ENERDEALERS OBSERVATORY – Hydrocarbon Consumption in Spain: 2022-2024
- Enerdealers Editorial

- May 4, 2025
- 2 min read
Enerdealers International Research Center "Rafael Gispert"

Spain’s hydrocarbon consumption landscape between 2022 and 2024 presents a picture of high but evolving demand, marked by post‑pandemic normalisation, sector‑specific rebounds, and the emergence of early structural transitions.
Total hydrocarbon consumption remained robust throughout the three‑year window, moving from 52.04 million Mt in 2022 to 51.18 million Mt in 2023, before rising sharply to 53.34 million Mt in 2024, its highest level in the period. This final‑year rebound (+4.22%) confirms the resilience of Spain’s liquid‑fuel demand, even in the context of rising electrification, efficiency pressures and persistently high prices.
Beneath these headline figures, however, the composition of consumption is shifting in ways that will shape the next phase of Spain’s energy trajectory. Diesel —traditionally the core of the Spanish fuel system and the backbone of freight, logistics and part of private mobility— contracts in both 2023 and 2024, falling from 31.66 million Mt in 2022 to 30.04 million Mt in 2024 (–5.1% cumulative). More significantly, diesel’s share of total consumption drops from 60.8% to 56.3% in just two years, marking the first multi‑year erosion since the pre‑pandemic period.
Diesel consumption attributable to the independent retail segment amounts to approximately 15.6 million Mt in 2024, equivalent to an average of around 1.3 million Mt per month.
In contrast, fuels linked to mobility and tourism —kerosene and gasolines— exhibit the strongest expansion across the entire hydrocarbon spectrum. Aviation fuels rise from 5.87 million Mt in 2022 to 7.39 million Mt in 2024 (+26% cumulative), driven by the full recovery of international air travel and Spain’s exceptional tourism performance. Gasolines follow a similar upward path, growing from 5.76 million Mt to 6.53 million Mt (+13.5% cumulative), supported by the normalisation of commuting and the resilience of a large legacy gasoline fleet.
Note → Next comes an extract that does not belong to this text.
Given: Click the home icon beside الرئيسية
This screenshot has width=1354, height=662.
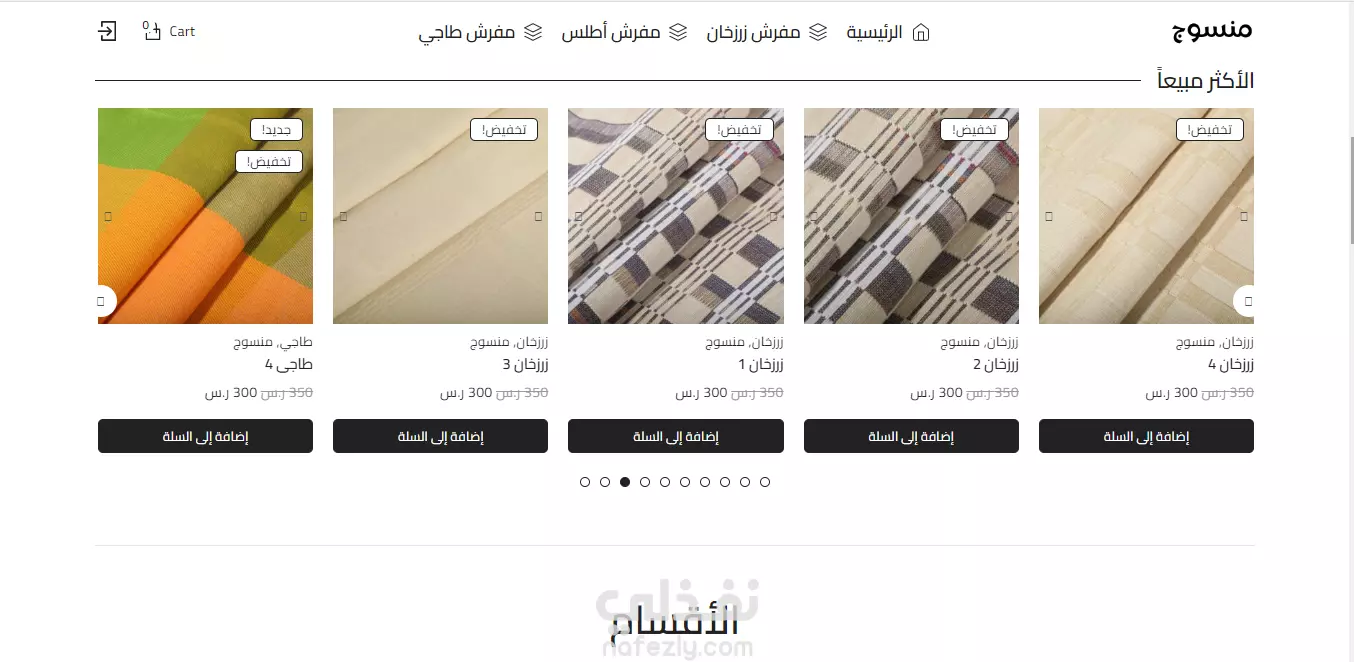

Fuel oils show a characteristic cyclical profile, dipping by –6.46% in 2023 before rebounding by +15.98% in 2024 to 7.94 million Mt, reflecting changes in industrial output, generation mixes and energy‑price arbitrage. LPG remains stable within a narrow range (1.35–1.43 Mt), confirming its niche, low‑volatility role. Biofuels, meanwhile, remain negligible in absolute terms (<0.1 Mt), despite a sharp statistical rebound in 2024 due to the extremely low baseline of 2023.
On the infrastructure side, Spain’s retail station network continues to expand and diversify. The total number of service stations grows from 12,346 in 2023 to 12,631 in 2024, an annual increase of +2.3%, marking the highest expansion in recent years. Independent operators now represent ~45% of stations (≈5,736), the closest they have ever been to parity with the major integrated refining groups (Repsol, Moeve –formerly Cepsa–, BP and Galp), who collectively hold ~48% of the network (≈5,937 sites). This confirms the progressive decentralisation of the retail landscape and the growing influence of low‑cost and regional operators.
Taken together, the 2022–2024 period depicts a fuel system in transition: structurally stable in aggregate yet increasingly differentiated across fuel families; anchored in diesel and conventional hydrocarbons, yet showing clear signals of diversification driven by tourism, mobility recovery, industrial cycles and emerging electrification. The trends observed here will shape the strategic and operational context for Spain’s energy, mobility and retail‑fuel sectors as the country moves deeper into the energy‑transition decade.